Une telle caractérisation de l'oppression des femmes a des conséquences sur notre activité politique. En premier lieu, parce que nous considérons que cette oppression ne peut pas être réduite à l'exploitation sociale ni à aucune autre oppression de la société capitaliste. Deuxièmement, parce qu'elle nous permet de saisir son caractère universel, dans le sens qu'elle concerne toutes les femmes qui doivent donc se définir par leur appartenance aussi bien de classe que de genre.

2) Il y a de nombreuses théories qui s'efforcent d'expliquer l'oppression des femmes. Le matérialisme historique, dont l'objet est l'étude de la société, est le cadre général qui nous permet d'analyser l'oppression patriarcale et le statut des femmes dans chaque formation sociale. Le marxisme classique n'a pas élabore une théorie de l'oppression des femmes. Marx et Engels ont analysé en profondeur le cadre de la production sous le capitalisme, mais non celui de la reproduction.

Par conséquent, tout en ayant développé une première analyse de la condition des femmes sous le capitalisme et affirmé le caractère historique de la famille, les classiques du marxisme n'ont pas analysé la nature des rapports entre les sexes et leur expression spécifique dans l'ensemble de la société. D'où leur incompréhension de l'autonomie relative de l'oppression patriarcale par rapport à l'exploitation capitaliste et le déterminisme économique sous-jacent à leurs analyses a ce sujet.

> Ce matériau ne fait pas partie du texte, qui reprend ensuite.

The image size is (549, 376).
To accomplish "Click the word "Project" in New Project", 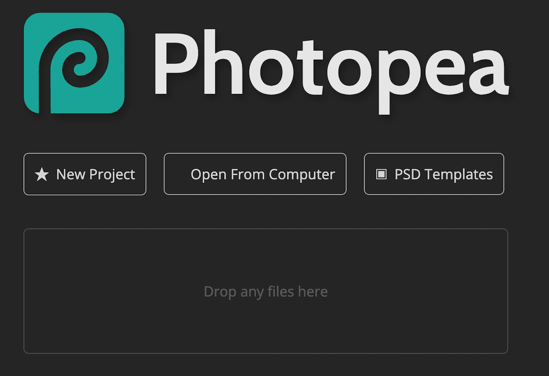I will point(112,175).
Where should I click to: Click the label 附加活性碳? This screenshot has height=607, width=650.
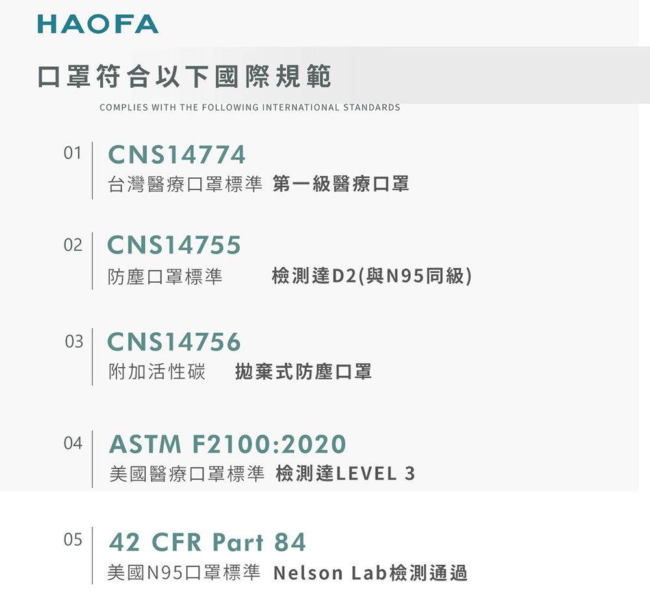(x=157, y=372)
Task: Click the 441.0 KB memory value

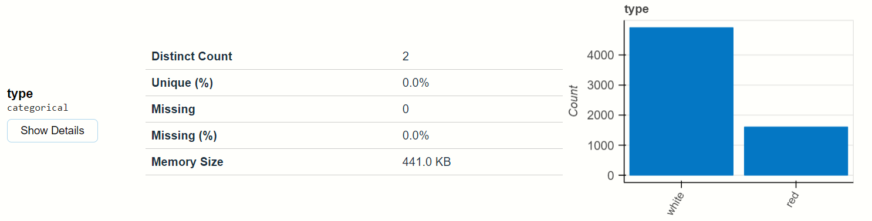Action: coord(427,162)
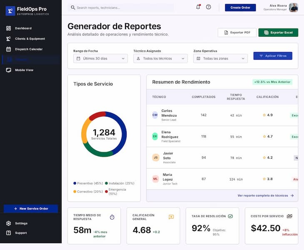Click the search magnifier icon
This screenshot has height=250, width=304.
(73, 8)
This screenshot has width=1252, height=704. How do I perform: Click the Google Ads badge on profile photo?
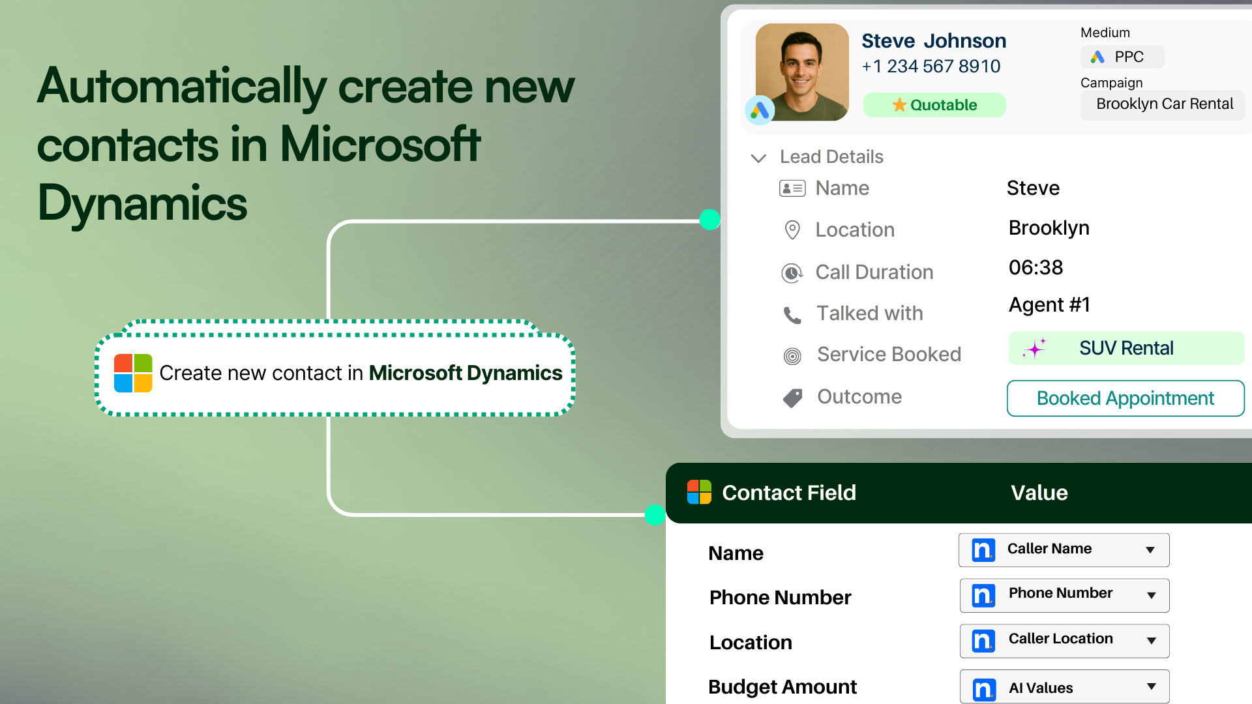pos(760,110)
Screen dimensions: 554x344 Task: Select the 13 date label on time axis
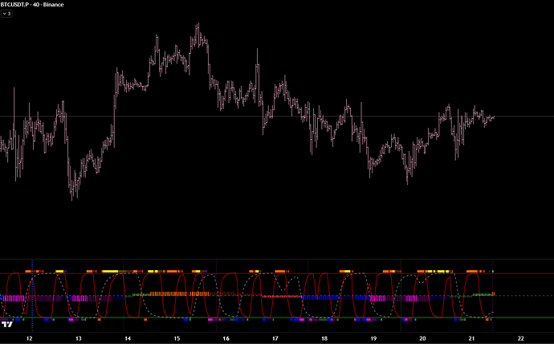click(x=79, y=338)
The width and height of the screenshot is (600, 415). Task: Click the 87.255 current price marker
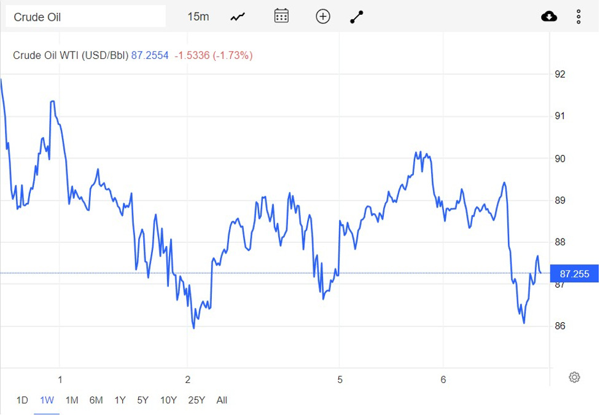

Comme Marx et Engels l'ont souligné, la force du marxisme consiste a considérer que le facteur décisif dans l'histoire n'est pas la nature, mais la production et la reproduction de la vie immédiate, à comprendre que l'oppression des femmes et les rapports particuliers qui en découlent, sont des phénomènes et des rapports sociaux, produits de l'histoire et donc susceptibles d'être transformes par l’humanité et que les mécanismes qui amènent à l'oppression sont des processus ou toutes les instances du corps social entrent enjeu.

C'est en partant de cela que nous cherchons de reconstruire la réalité fragmentée des femmes dans la société elle-même de saisir le caractère des rapports de domination patriarcale et donc d'élaborer une théorie d'ensemble, globalisante de l'émancipation des femmes, dans le cadre de notre projet global d'émancipation de l'humanité. Notre conception ouverte et autocritique du marxisme nous amène à réviser des aspects de la pensée de Marx et Engels et à assimiler des contributions importantes qui proviennent du mouvement féministe.

3) C'est la division du travail en fonction du sexe qui a déterminé l'oppression des femmes. Cette division n'a pas une origine naturelle, elle n'est pas liée à des différences biologiques entre femmes et hommes, bien que le fait que ce sont les femmes qui accomplissent les fonctions reproductives a une influence décisive sur la forme de la division du travail dans les sociétés primitives. Cette division implique que les hommes en tant que collectif accomplissent des tâches et des travaux autres que ceux des femmes, dans une société donnée et à une époque historique donnée, ce qui comporte une intériorisation et une oppression des femmes.

Dans les sociétés primitives où la division du travail était déjà incontestable, les fonctions productives et reproductives du groupe social n'apparaissaient pas différenciées, mais faisaient partie d'un seul processus de production. La division de ces fonctions, probablement technique et fonctionnelle dans les sociétés primitives, ouvre le chemin à la division qui se produit dans les sociétés de lignée patrilocales, antérieures à la société de classes. Il y a dans ces sociétés une propriété communautaire et la division sexuelle du travail débouche sur une appropriation par les hommes de la force de travail des femmes et sur le contrôle par la communauté de leur capacité reproductive. Le développement de la propriété privée, de la famille et de l'Etat et la séparation entre sphère publique et sphère privée marquent le commencement d'un processus de différentiation sociale entre les tâches productives accomplies dans les deux sphères et les fonctions reproductives qui sont propres de la sphère privée.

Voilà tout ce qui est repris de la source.